At firs, we need to load mxnet gem.
require 'mxnet'
true
Initialize the variables that are used below.
@data_dir = File.expand_path("../data/mnist")
@data_ctx = MXNet.cpu
@model_ctx = MXNet.cpu
#@model_ctx = MXNet.gpu
#<MXNet::Context:0x00000000024232c0 @device_type_id=1, @device_id=0>
Note that if you have CUDA available GPU, @model_ctx = MXNet.gpu
enables us to use GPU for all the computation below.

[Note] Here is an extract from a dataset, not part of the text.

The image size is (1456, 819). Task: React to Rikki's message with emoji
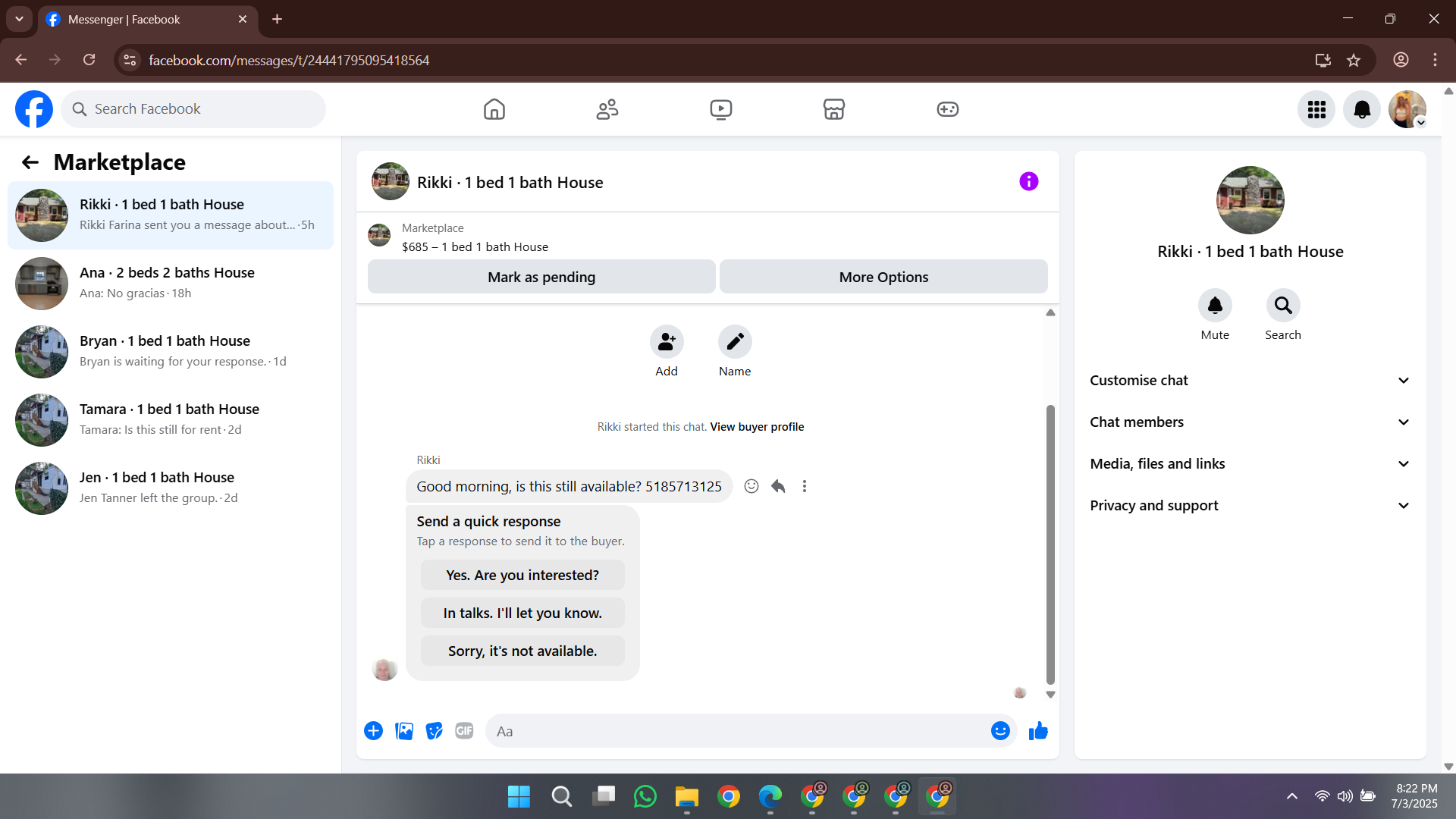click(x=751, y=486)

Setting up data loaders for both training and validation.
num_inputs = 784
num_outputs = 10
batch_size = 64
num_examples = 60000
train_iter = MXNet::IO::MNISTIter.new(
image: File.join(@data_dir, 'train-images-idx3-ubyte'),
label: File.join(@data_dir, 'train-labels-idx1-ubyte'),
batch_size: batch_size,
shuffle: true)
val_iter = MXNet::IO::MNISTIter.new(
image: File.join(@data_dir, 't10k-images-idx3-ubyte'),
label: File.join(@data_dir, 't10k-labels-idx1-ubyte'),
batch_size: batch_size,
shuffle: false)
nil
Initialize the weights and biases of the neural network.
#######################
# Set some constants so it's easy to modify the network later
#######################
num_hidden = 256
weight_scale = 0.01
#######################
# Allocate parameters for the first hidden layer
#######################
@w1 = MXNet::NDArray.random_normal(shape: [num_inputs, num_hidden], scale: weight_scale, ctx: @model_ctx)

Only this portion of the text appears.